Orlando Cadavid


El ámbito parlamentario colombiano acaba de cumplir siete años sin la presencia física de Víctor Renán Barco y todavía siguen vacantes los espacios que dejó como rey del sarcasmo corrosivo, la marrulla política y la navegación tributaria en tormentosos mares de leva.
Porque solía escudarse en su refrán, según el cual, “no tengo ropa para semejante investidura”, no quiso ser alcalde de su natal Aguadas, ni de La Dorada, su bastión adoptivo y mucho menos gobernador de Caldas. Declinó ser primer Designado (la desaparecida figura vicepresidencial del pasado). Tampoco se dejó seducir por la presidencia del Congreso, ni por la encopetada embajada en el Londres que tanto amó, admiró y disfrutó.
No aceptaba las altas dignidades, pero se convertía en jefe de debate de algún amigo político que fuese de su simpatía. El actual presidente Santos le debe la Designatura con la que se estrenó en la política liberal. Quitó y puso muchos gobernadores en el Palacio Amarillo de Manizales. Cuando un mandatario de su provincia no le daba el tratamiento burocrático que se merecía, como jefe de la comarca, se quejaba directamente ante el presidente y no ante el ministro de Gobierno, “porque yo hablo con el jinete, no con el caballo”. Renuente a nombrarle gerente de la Licorera a Federico Mejía, Barco amenazó así al gobernador Guillermo Ocampo Ospina: “O me lo nombra usted o me lo nombra su sucesor en la Gobernación. Escoja”. Sumiso, Ocampo voló a Bogotá a llevarle copia del decreto.

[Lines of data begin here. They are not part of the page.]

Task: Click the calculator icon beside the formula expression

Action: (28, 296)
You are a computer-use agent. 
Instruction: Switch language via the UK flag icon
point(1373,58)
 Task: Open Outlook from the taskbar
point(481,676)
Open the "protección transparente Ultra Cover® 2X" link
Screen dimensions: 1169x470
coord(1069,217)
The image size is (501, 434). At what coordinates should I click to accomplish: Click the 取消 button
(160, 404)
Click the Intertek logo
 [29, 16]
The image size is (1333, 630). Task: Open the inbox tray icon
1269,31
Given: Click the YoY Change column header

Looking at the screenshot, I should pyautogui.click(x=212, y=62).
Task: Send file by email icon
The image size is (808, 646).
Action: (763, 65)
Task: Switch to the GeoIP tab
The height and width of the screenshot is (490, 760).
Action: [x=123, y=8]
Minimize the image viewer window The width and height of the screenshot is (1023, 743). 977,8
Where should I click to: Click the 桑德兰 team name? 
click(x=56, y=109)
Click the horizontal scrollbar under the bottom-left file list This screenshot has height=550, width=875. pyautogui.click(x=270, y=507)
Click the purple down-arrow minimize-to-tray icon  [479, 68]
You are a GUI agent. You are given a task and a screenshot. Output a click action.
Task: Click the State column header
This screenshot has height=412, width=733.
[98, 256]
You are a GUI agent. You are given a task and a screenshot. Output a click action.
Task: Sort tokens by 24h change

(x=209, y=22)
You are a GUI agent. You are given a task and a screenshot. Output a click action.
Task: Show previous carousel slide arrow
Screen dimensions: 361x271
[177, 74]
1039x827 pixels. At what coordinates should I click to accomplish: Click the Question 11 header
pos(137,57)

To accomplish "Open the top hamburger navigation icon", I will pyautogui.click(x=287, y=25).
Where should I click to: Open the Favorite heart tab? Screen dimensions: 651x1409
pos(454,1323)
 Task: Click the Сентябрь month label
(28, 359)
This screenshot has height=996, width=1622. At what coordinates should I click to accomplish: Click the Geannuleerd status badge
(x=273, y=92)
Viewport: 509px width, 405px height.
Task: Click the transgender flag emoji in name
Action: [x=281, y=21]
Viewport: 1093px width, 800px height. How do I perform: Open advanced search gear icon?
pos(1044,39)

Aclaremos que prefería 10 puestos populares a tener grandes ejecutivos, “porque se la llevaban toda”.
Disfrutaba despejándole el camino de abrojos a las reformas tributarias de todos los gobiernos por una sola razón: “Mi negramenta (su electorado) no declara renta y no tiene nada que ver con retenciones en la fuente”. Si la tributaria de turno estaba a punto de naufragar, el presidente ordenaba desde Palacio: “Búsquenme de inmediato a Renán Barco para que nos saque de este berenjenal”. Y así sucedía.
Barco decidió pasar a la historia colombiana como el más breve de todos los ministros de Justicia, en el ‘mandato claro’ del presidente Alfonso López Michelsen, al renunciar 19 días después de su posesión, en un debate que le adelantó, en la Cámara, el representante conservador Jesús Jiménez Gómez (nortecaldense como él) por imputaciones de su pasado juvenil que prefirió no controvertir.
Detestó los clubes sociales porque “vivían llenos de blancos y yo solo me revuelvo con los negros que votan por mí, cada cuatro años”. No le simpatizó el matrimonio ni por lo católico, ni por lo civil: “La mujer que se case conmigo, tiene que estar loca y yo con una loca no me caso”.
En su fortín de La Dorada decían que su hacienda de Territorio Vásquez era tan grande que no limitaba con nadie y que su apartamento, situado a un lado de la sede porteña del DAS, “era el desorden más bien organizado el mundo”. En Bogotá se decía lo propio del caos que mantenía en su escritorio de atareado trabajador legislativo, en el Capitolio, su hábitat natural por muchas décadas. Comía bueno, bastante y barato en el restaurante “La Tías”, aledaño al Capitolio, a donde llegaba provisto de su respectivo aguacate. Era un comensal millonario y práctico. A su muerte, la justicia se encargó de repartir su fortuna entre sus herederos.
Diestro en el manejo de la fina ironía, le endosó a su paisana aguadeña Dilia Estrada de Gómez el apodo de Madame Nhu, remoquete del que era portadora Tran Le Xuan, la primera dama durante la dictadura de Ngo Dinh Diem en Vietnam del Sur. En la capital caldense evitaba pasar por el andén del Club Manizales (sede principal de lo que él llamaba “el blancaje caldense”) para no intranquilizar a su socio político Luis Guillermo Giraldo Hurtado. Sometido a un trabajo de dentistería, afirmaba que se hallaba en manos de un ortodoncista manizaleño que “le estaba arreglando la mordida”. La apostilla: El barón electoral oriundo de Aguadas y "nacionalizado" en La Dorada consideraba que ser negro y liberal y haber nacido en un pueblo godo como Aguadas era un verdadero contrasentido sociopolítico, aunque, aducía, convincentemente, que “a la buena leche nunca le faltan las moscas”. Así era Barco.